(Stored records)
'''

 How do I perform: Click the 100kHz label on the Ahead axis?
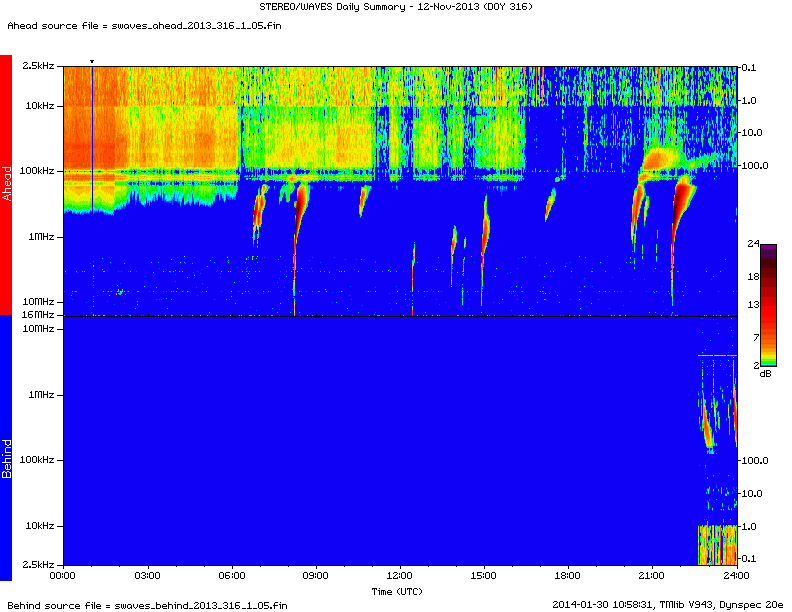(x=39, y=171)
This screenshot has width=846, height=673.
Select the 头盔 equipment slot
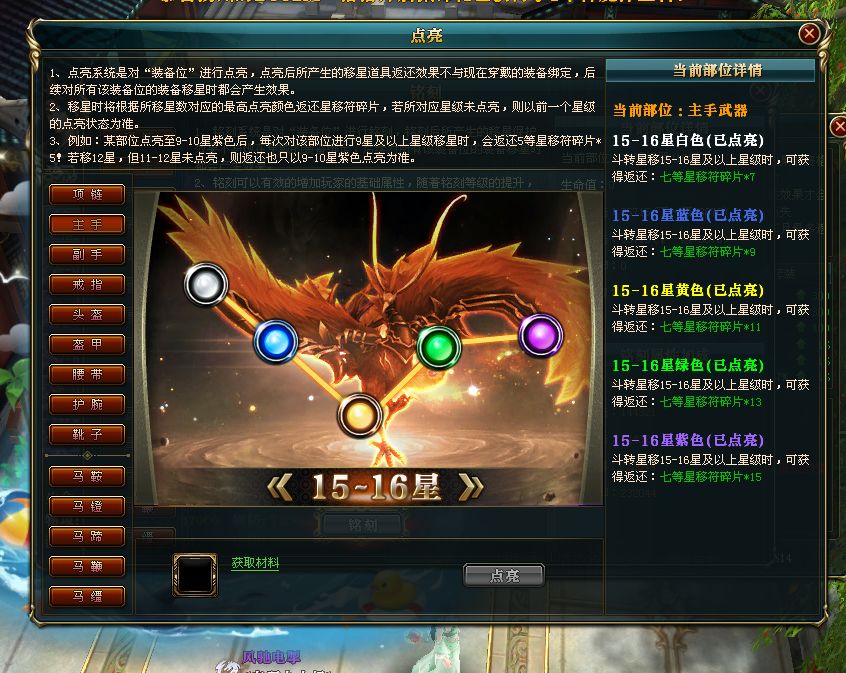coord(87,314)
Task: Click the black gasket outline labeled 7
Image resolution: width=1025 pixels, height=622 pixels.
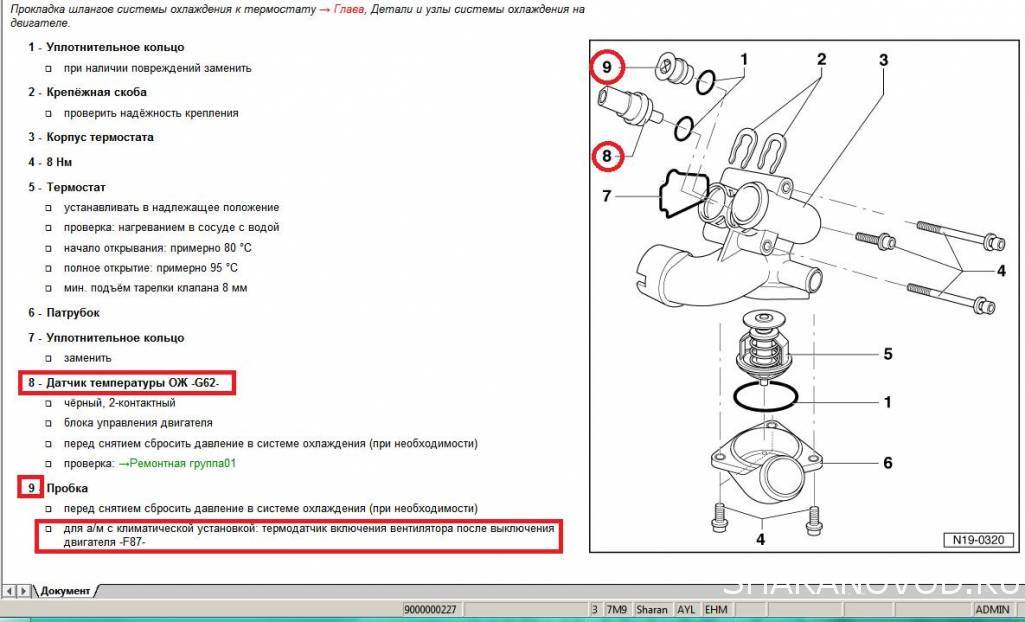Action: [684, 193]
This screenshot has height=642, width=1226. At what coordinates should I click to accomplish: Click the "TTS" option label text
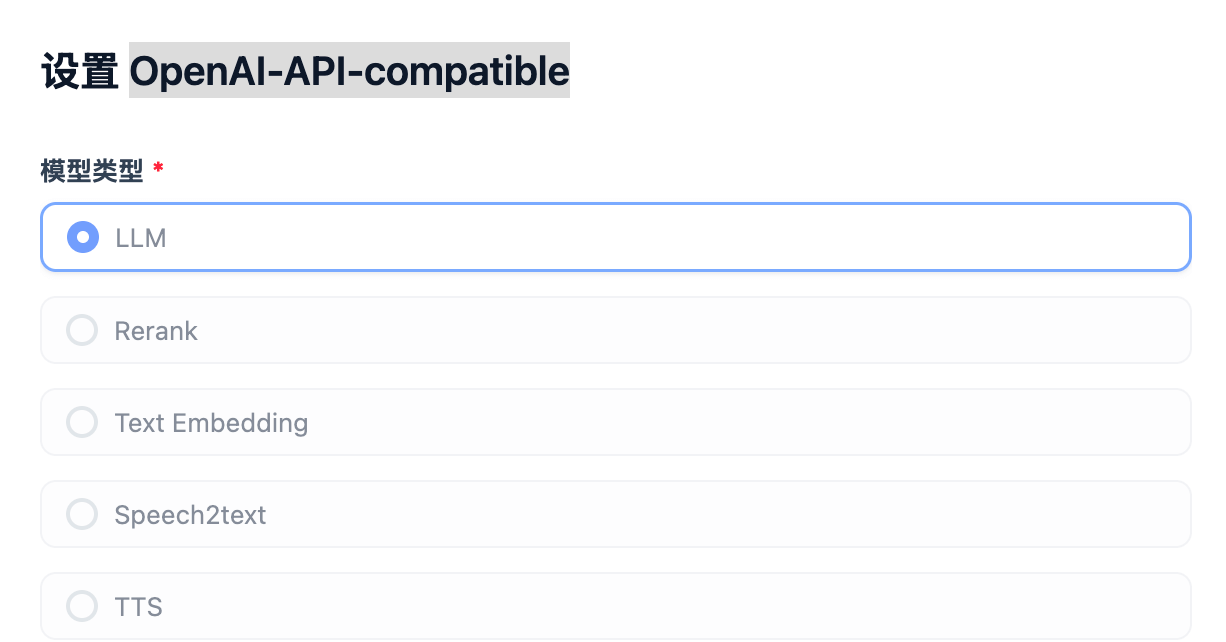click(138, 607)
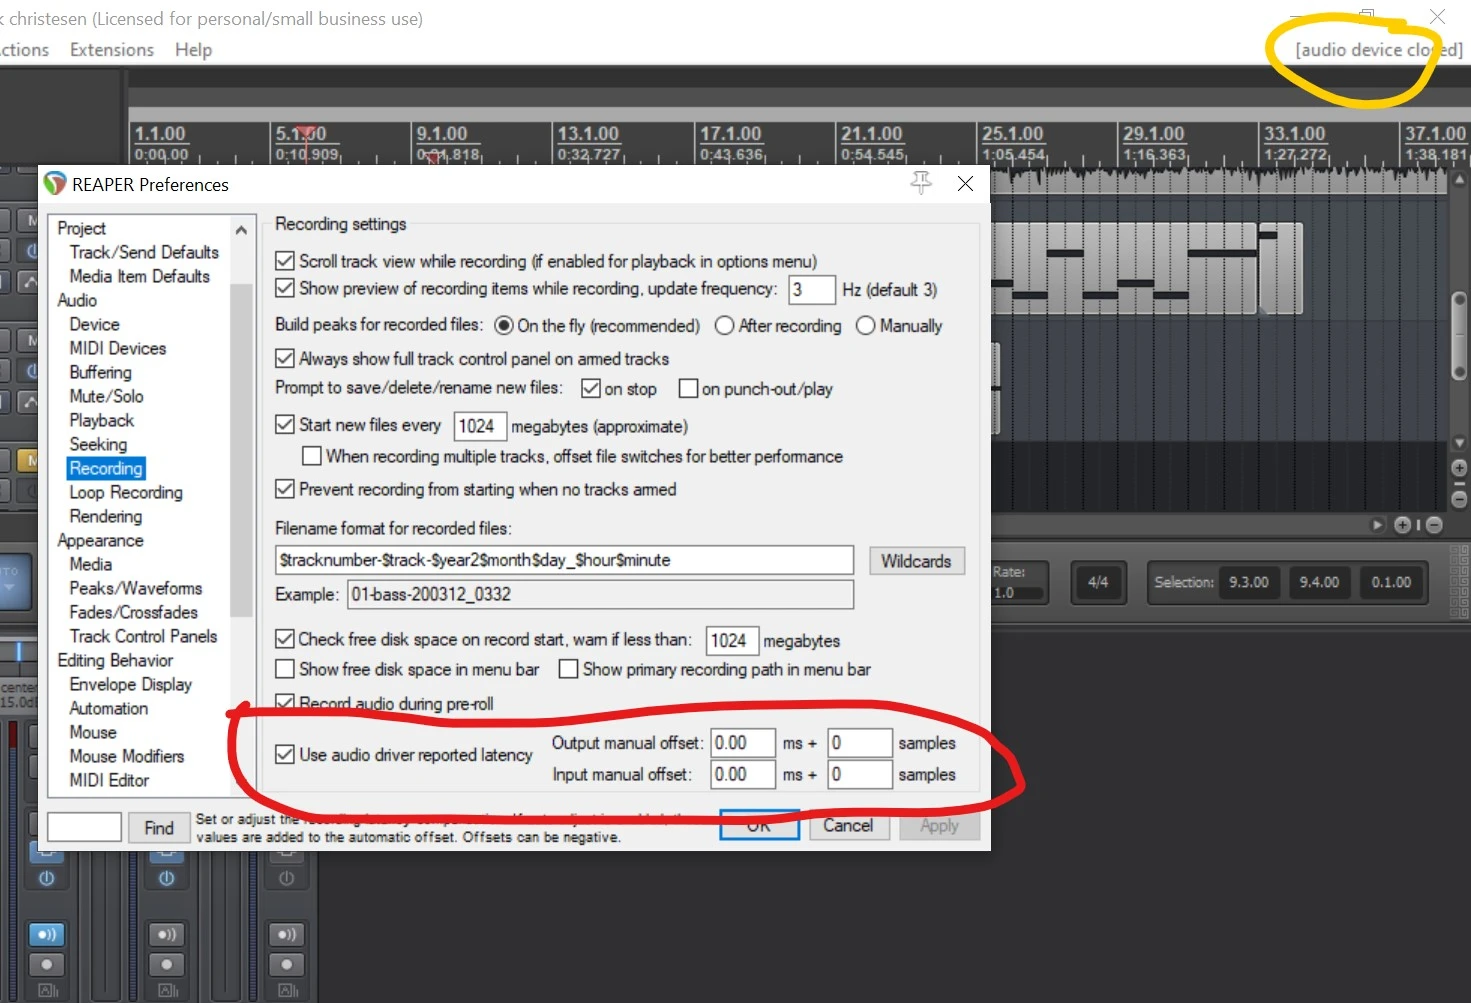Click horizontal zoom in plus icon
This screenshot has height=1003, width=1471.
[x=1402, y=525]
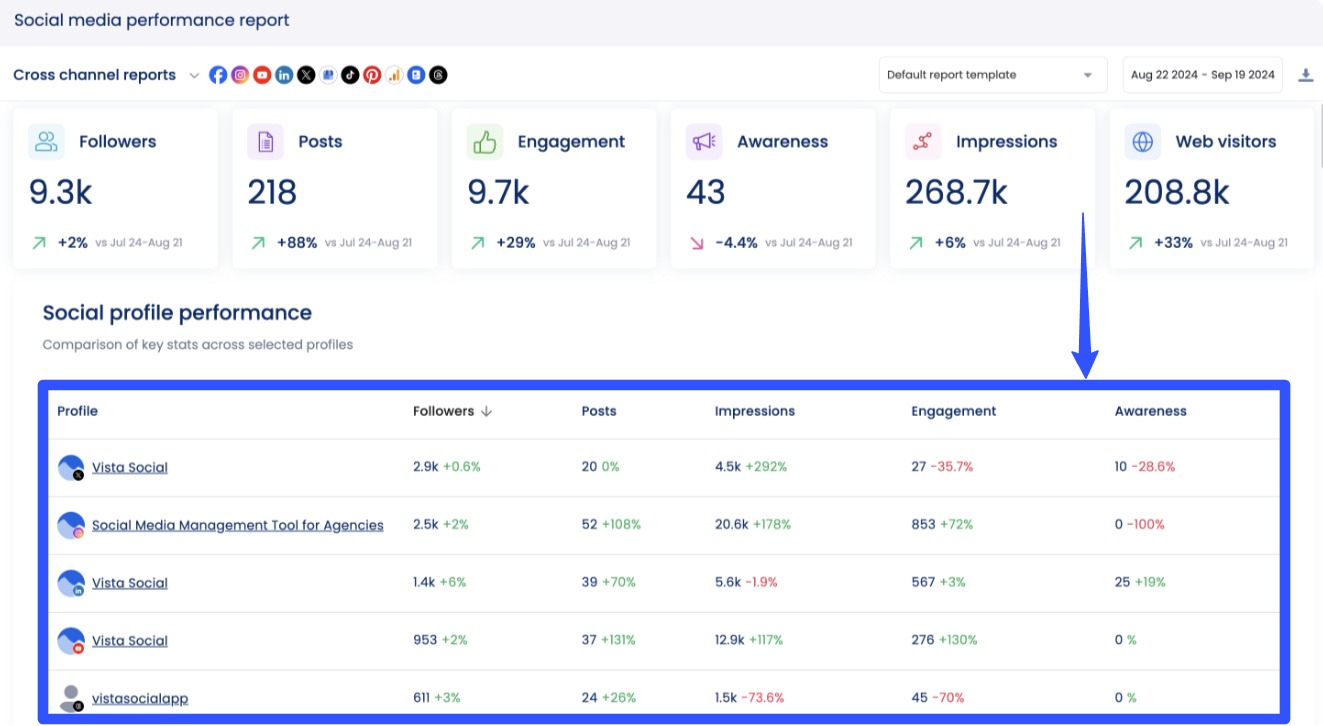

'''

• **EXERCISE AIM**: Do not include images; quote all of the entries above exactly.

• **ANSWER TO THE EXERCISE**:
 How do I perform: Click the 100kHz label on the Ahead axis?
(x=39, y=171)
This screenshot has width=846, height=673.
Select the 头盔 equipment slot
coord(87,314)
Task: Click the black gasket outline labeled 7
Image resolution: width=1025 pixels, height=622 pixels.
Action: [684, 193]
This screenshot has height=642, width=1226. At what coordinates should I click to accomplish: Click the "TTS" option label text
click(138, 607)
Click horizontal zoom in plus icon
This screenshot has height=1003, width=1471.
[x=1402, y=525]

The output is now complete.